I have done the Honey Run climb three times so far and it (pardon my French) kicks my ass. I am accustomed to mountain bike gearing with small 26” diameter tires for my climbs up steep gravel roads. My mountain bike has a small 22 tooth chain ring, a large 34 tooth cog and 26 x 2.1(26 ¼” O.D.) tires. This gear and tire combination produces a granny ratio of 16.99 gear inches. On a mountain bike I can easily climb a 15% grade seated in my saddle when I have it shifted in the granny gear combination. When riding my mountain bike up a long 10 mile accent, I do get winded but I do not feel like stopping or calling it a day as I do when I ride my Sirrus up Honey Run Road (half in and half out of the saddle).

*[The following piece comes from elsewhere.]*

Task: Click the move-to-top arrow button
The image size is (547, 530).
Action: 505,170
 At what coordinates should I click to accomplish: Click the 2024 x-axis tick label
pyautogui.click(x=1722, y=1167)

I know the Honey Run climb will get easier as my fitness improves but for now I will slowly pedal up Honey Run Road (read low cadence less than 40 RPM) and watch older road bikers with much taller gears blow past me like I was standing still. At least I can ride all the way up Honey Run without stopping and walking the bike.


----------



## rodar y rodar (Jul 20, 2007)

Which bike are you using for most of the training rides? Have you tried both and found one to be more comfortable than the other? If you`re already an avid mtber, you`re probably in good enough shape to make the WildFlower on either of those bikes- just comes down to which one leaves you feeling better. Also, if the Sirrus asked really nicely, maybe the Crosstrail would let it borrow the 11-32 for a while? If the Sirrus has a mountain bike RD, it should be a straight across swap. Road RD may or may not require borrowing the Crosstrail`s derailler too. Not as much fun as ordering parts, but cheaper.
Cost: zero.


----------



## Scott B (Dec 1, 2004)

Ride what ever is comfy. That is the main test, speed isn't a huge issue. If you can ride on the bike and have fun that's all you need. As long as the bike isn't hurting your body you should be good to go.

Have fun, take it easy and don't worry to much about gear.


----------



## bwalton (Mar 18, 2010)

I'm leaning towards the Crosstrail because it seems to have less mechanical issues right now. For example the Sirrus has gotten hard to pedal, which could be from a worn out BB or the OEM wheel set. The rear OEM wheel had a broken spoke (fatigue fracture at the nipple on the drive side) about a month ago, which I replaced. But the wheel creaks when I pedal up a steep hill so the wheel probably needs to be re-laced with new spokes or I need to bite the bullet and buy an new wheel set of build a new set myself. The Crosstrail is suffering from a ghost shifting issue right now, that I hope my LBS can resolve.


----------



## acckids (Jan 2, 2003)

65 miles. Either will do fine.


----------



## rodar y rodar (Jul 20, 2007)

bwalton said:


> . For example the Sirrus has gotten hard to pedal, which could be from a worn out BB or the OEM wheel set.....
> ...But the wheel creaks when I pedal up a steep hill so the wheel probably needs to be re-laced with new spokes


It`s also possible that the creaking is comming from your BB. I`ve chased a groaning hub issue for way too long before finally realizing that it was my BB causing a ruckus.


----------